Da inizio anno il titolo perde quasi il 44% sulla scia della preoccupazione degli investitori sulla capacità del gruppo di attirare nuovi utenti attivi per i suoi social. Il principale timore deriva dall’avanzata del competitor cinese TikTok. Anche gli ingenti investimenti nel metaverso, universo virtuale dai confini non completamente chiari, destano un po’ di preoccupazione visto il precedente fallimento con la moneta virtuale Libra.
Amazon soffre a causa di costi troppo elevati
Amazon ha invece registrato dati più deludenti del previsto con una perdita netta trimestrale di $3,8 miliardi che gli ha causato un crollo di ben il 14% in una singola seduta. Il suo core business, basato sull’e-commerce, sta soffrendo a causa della sovraoccupazione di personale e dei margini bassissimi. Se durante la pandemia la società aveva beneficiato di una forte crescita derivante proprio da questo dipartimento, ora sembra che questo stia causando più problemi che profitti. Tutta un’altra storia, invece, per quanto riguarda la sua divisione di cloud computing AWS (Amazon Web Services) che ha fatto registrare ricavi record (+37% anno su anno). Sembra che gli investitori siano scettici nei confronti del gigante dell’e-commerce perché si sta espandendo in settori troppo diversi tra loro, con poche possibilità di sinergie.

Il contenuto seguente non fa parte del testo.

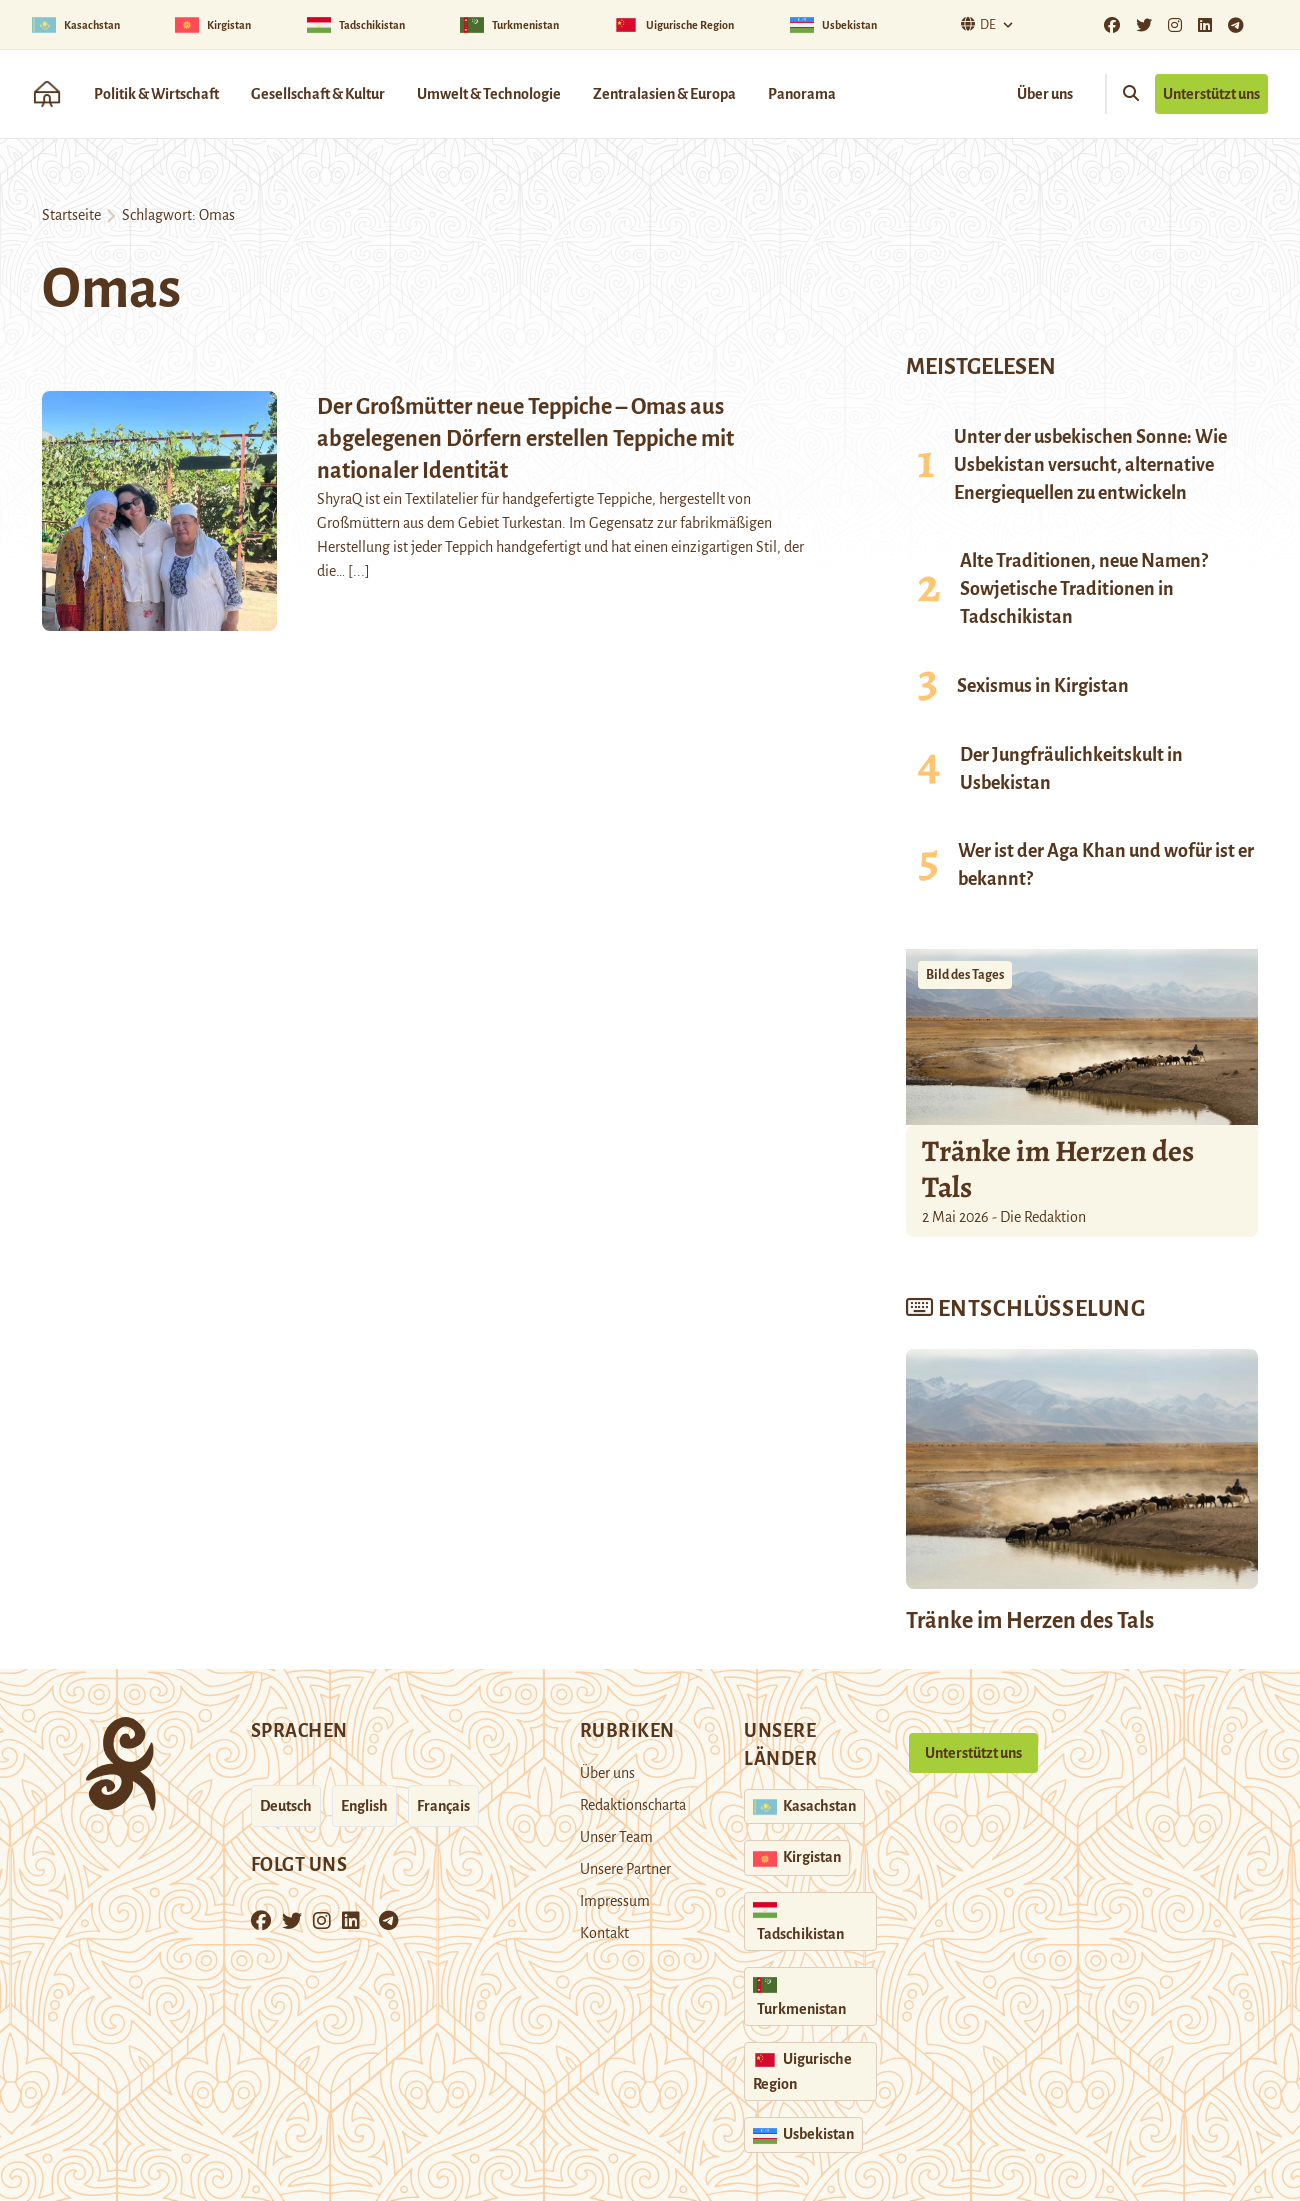  Describe the element at coordinates (965, 975) in the screenshot. I see `Bild des Tages` at that location.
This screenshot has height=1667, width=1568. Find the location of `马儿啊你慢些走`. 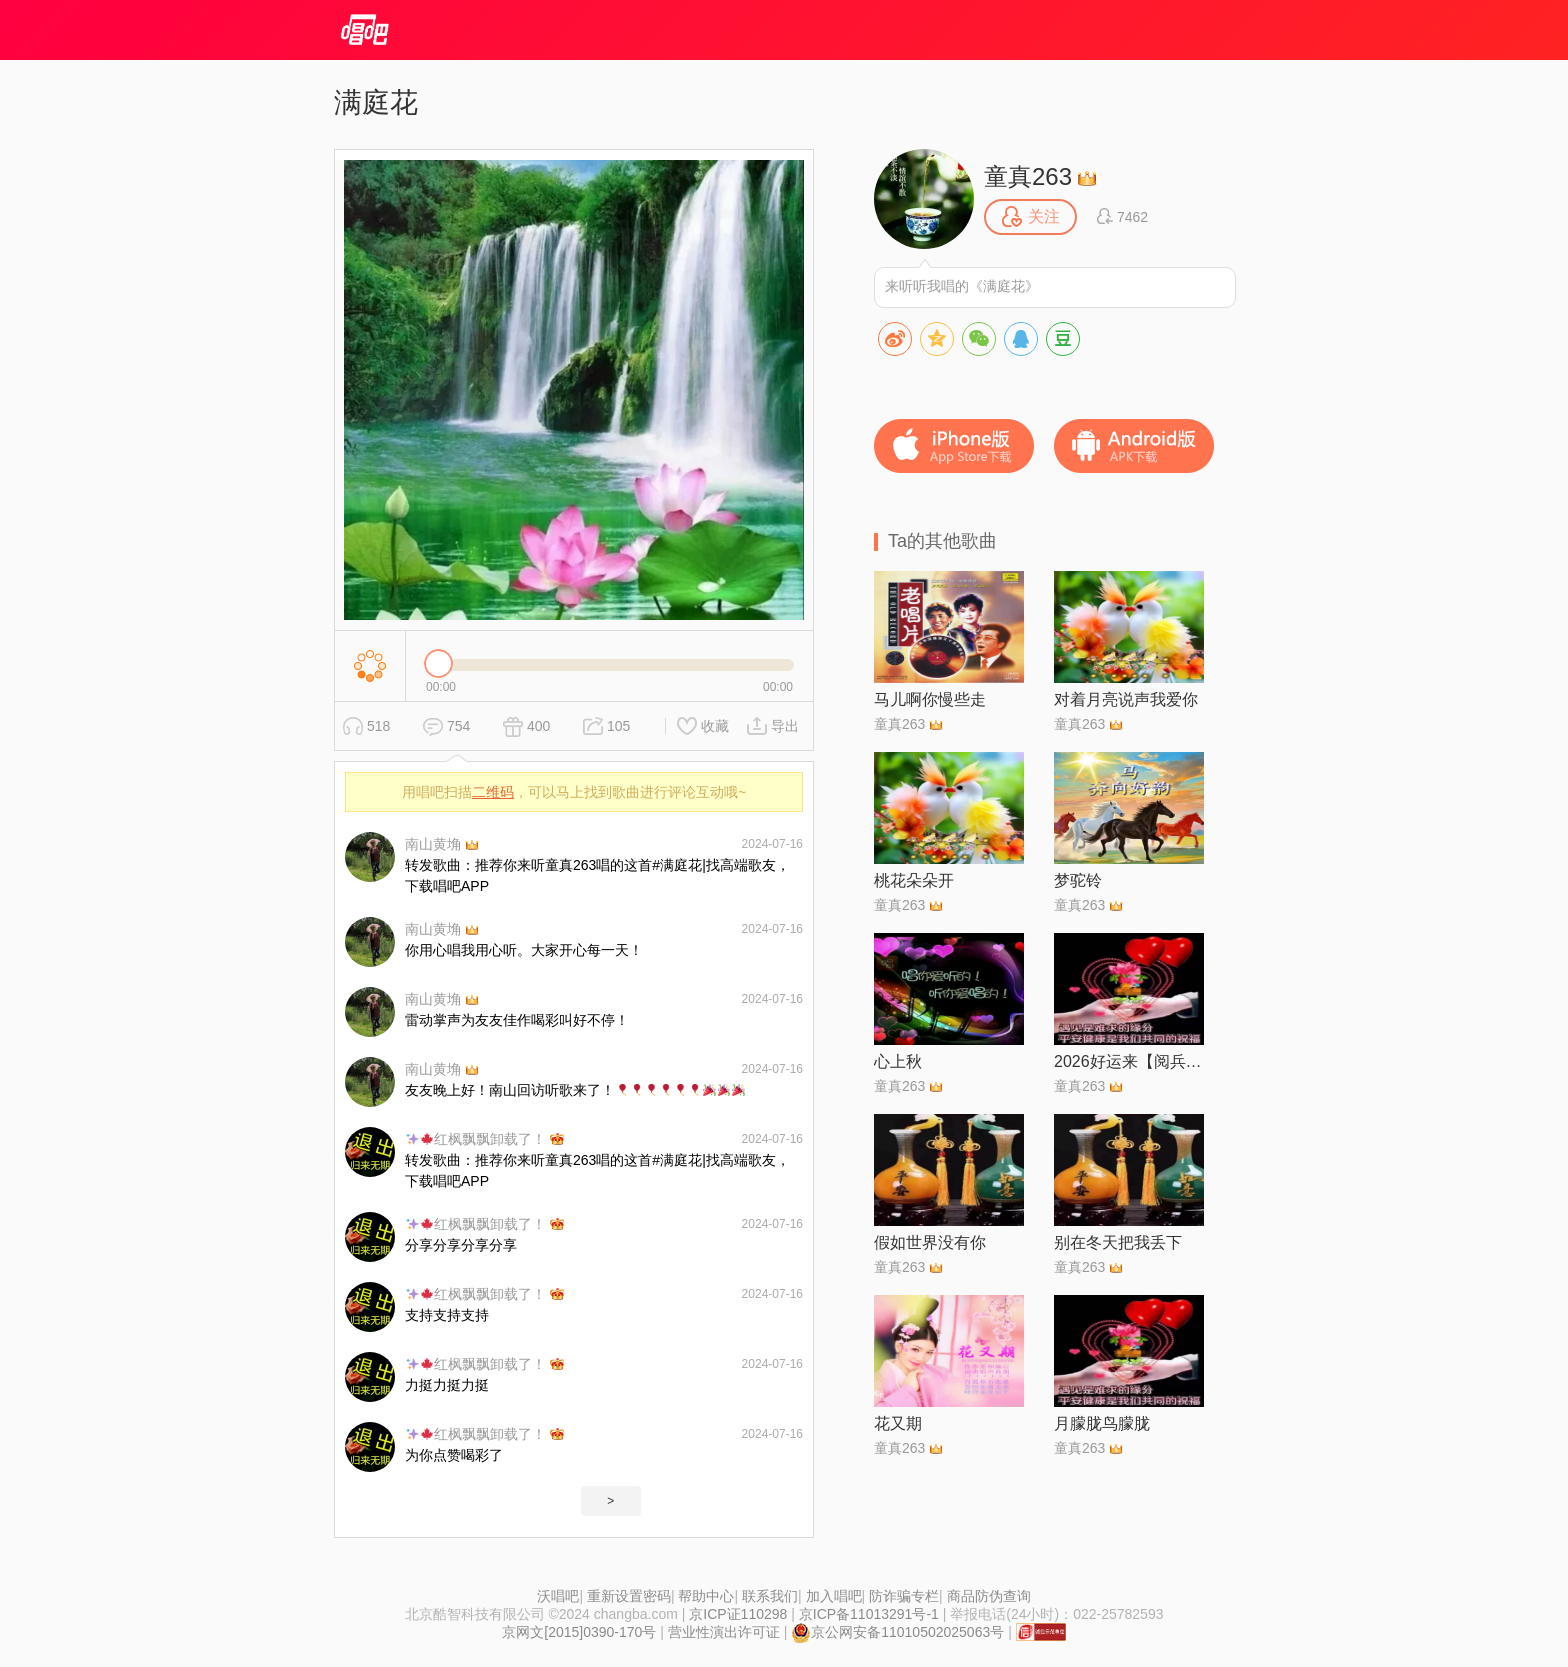

马儿啊你慢些走 is located at coordinates (930, 699).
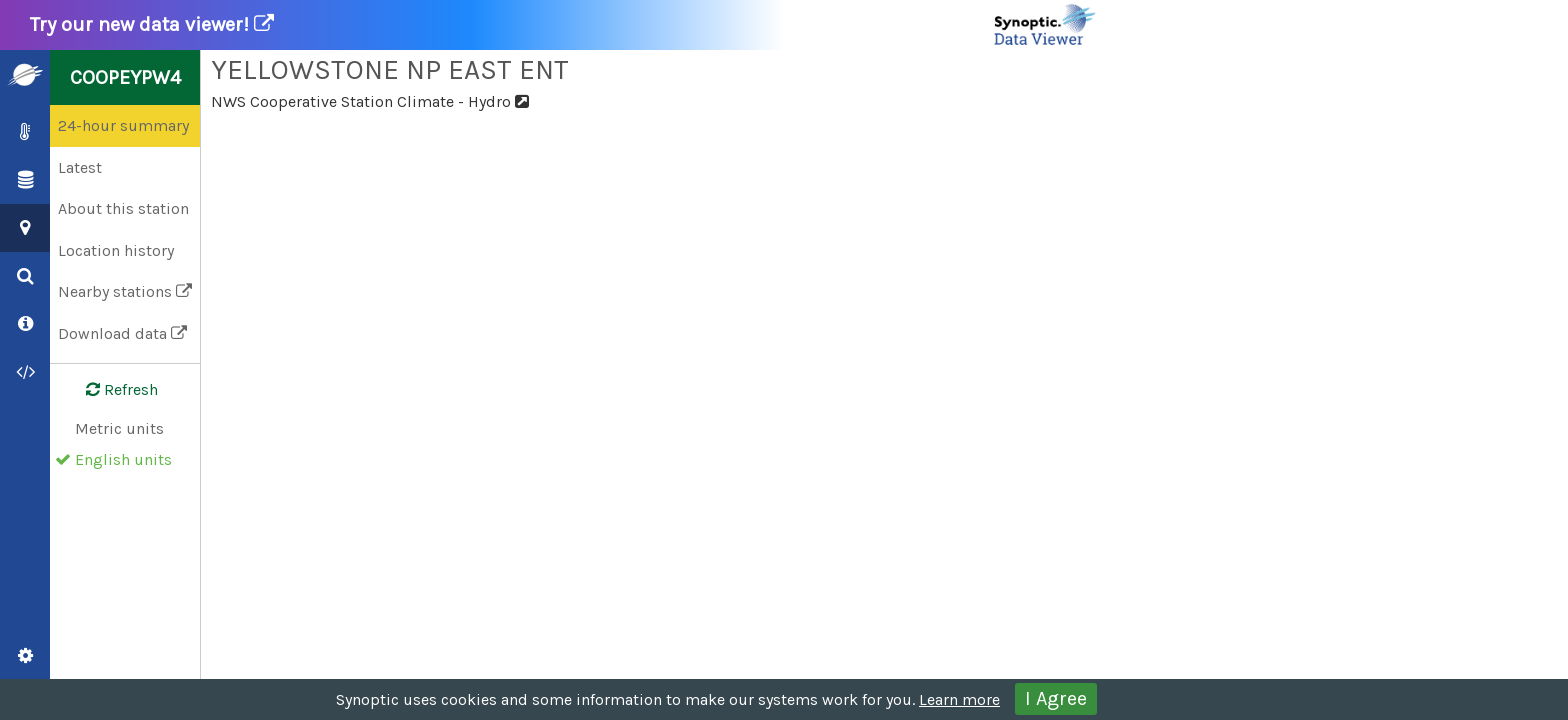 This screenshot has height=720, width=1568. What do you see at coordinates (80, 167) in the screenshot?
I see `Latest` at bounding box center [80, 167].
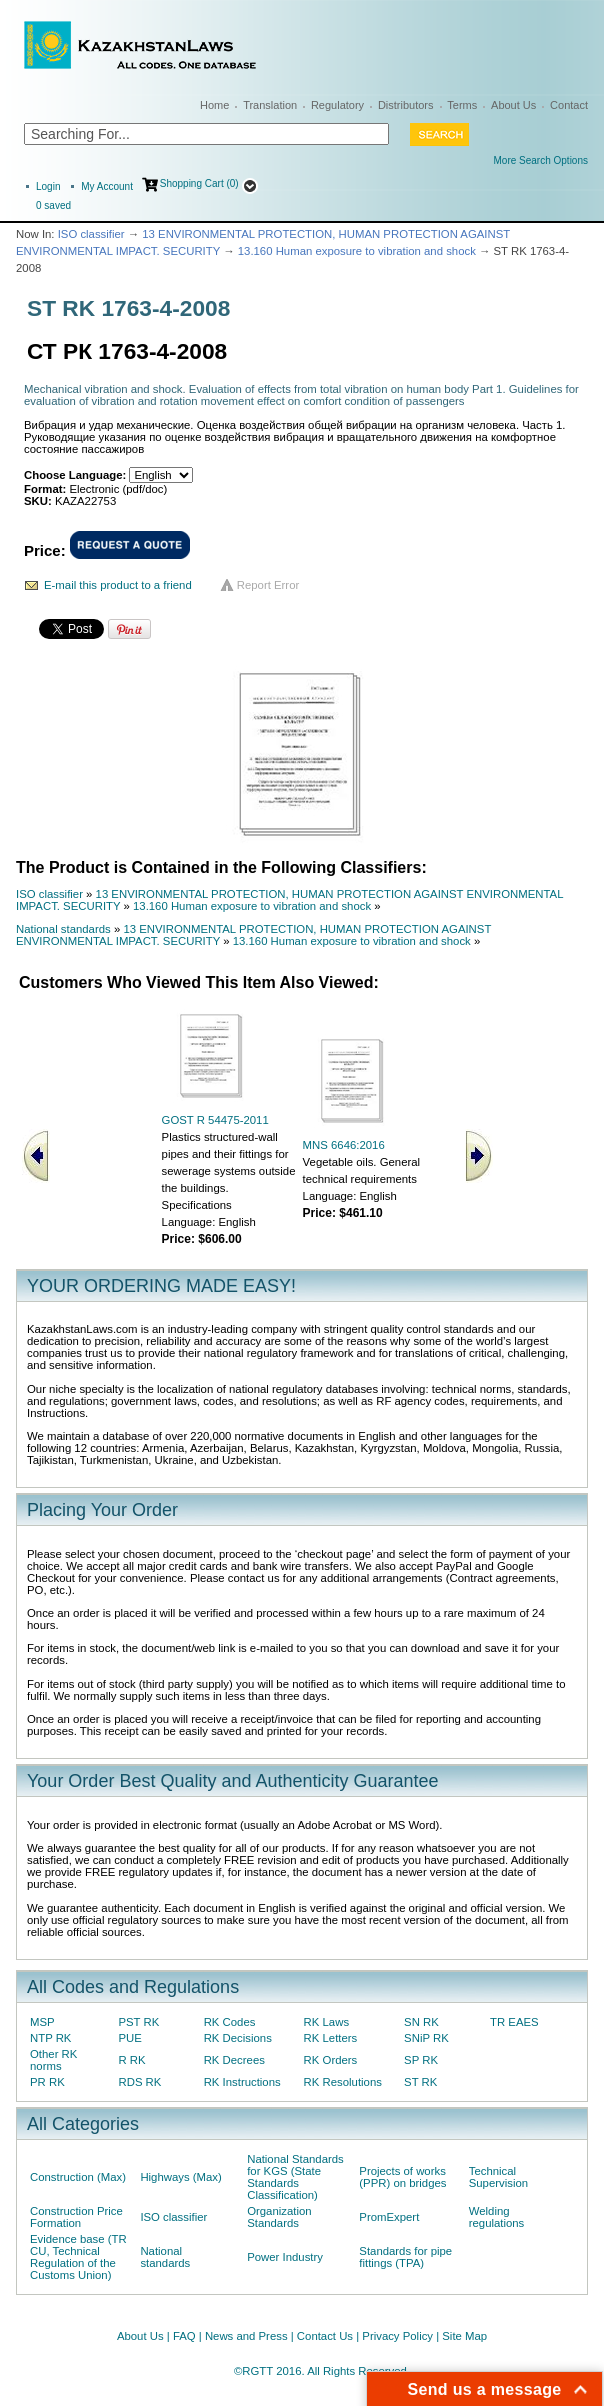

Tuttavia, nonostante il calo delle quotazioni, Amazon rimane un business solido soprattutto per quanto riguarda il lato cloud, che anzi potrebbe essere oggetto di un successivo carve-out (scorporo societario con quotazione in Borsa) così da essere valorizzato maggiormente dal mercato. Non ultimo lo split azionario di giugno (rapporto di 20 a 1) ed il riacquisto azionario potrebbero causare un rimbalzo momentaneo del titolo.
Microsoft rallentata dalla Federal Trade Commission
Il titolo Microsoft soffre anche se i ricavi di $49,4 miliardi sono risultati superiori alle aspettative, grazie alla divisione Intelligent Cloud (Azure), e patisce le esternalità legate ad Ucraina, semiconduttori e indice dei prezzi al consumo. Da inizio anno il titolo si trova in calo di oltre il 22%, in quanto gli investitori scontano un rallentamento economico dovuto alla crescita incontrollata dell’inflazione e all’atteggiamento discutibile della Federal Reserve. I mercati finanziari temono una possibile frenata del settore tech dopo il boom della pandemia e penalizzano le società del settore a favore di titoli più ciclici. Anche la recente acquisizione del colosso dei videogiochi Activision Blizzard è sintomo di qualche preoccupazione dopo che le autorità della Federal Trade Commission (FTC) hanno richiesto una due diligence più accurata del previsto.
In conclusione, anche Microsoft segue l’andamento degli altri Big Tech che si vedono penalizzati nonostante i risultati tutt’altro che deludenti e si vedono scontare difficoltà più esogene che endogene.
I growth perdono terreno a favore dei value
Il forte aumento nelle quotazioni dei titoli tecnologici durante la pandemia è stato dettato dalle aspettative di una forte e rapida ripresa a V dopo il calo della domanda dovuto ai lockdown. Ora, a due anni dall’inizio della pandemia, le aziende tecnologiche stanno invece scontando un quadro macroeconomico completamente differente.
Il mercato sta giudicando sotto pressione i titoli del settore tecnologico e sta compiendo una rotazione verso azioni cicliche (energetici, bancari ed industriali) che invece possono limitare i danni di un nuovo quadro macroeconomico dettato da alti tassi di interesse. Inoltre, le anomale pressioni dovute ai ritardi negli approvvigionamenti e alla crisi geopolitica Ucraina stanno ulteriormente indebolendo i titoli tecnologici. Tuttavia, è da notare che la debolezza degli indici tecnologici era già iniziata da gennaio e con tutta probabilità le azioni delle Big Tech sconteranno ancora per molti mesi le incertezze sulle possibili reazioni della FED e sulle esternalità causate dal quadro geopolitico incerto.
Secondo il parere degli analisti le big tech dovranno intraprendere un radicale cambio di strategia industriale che richiederà tanto tempo e investimenti.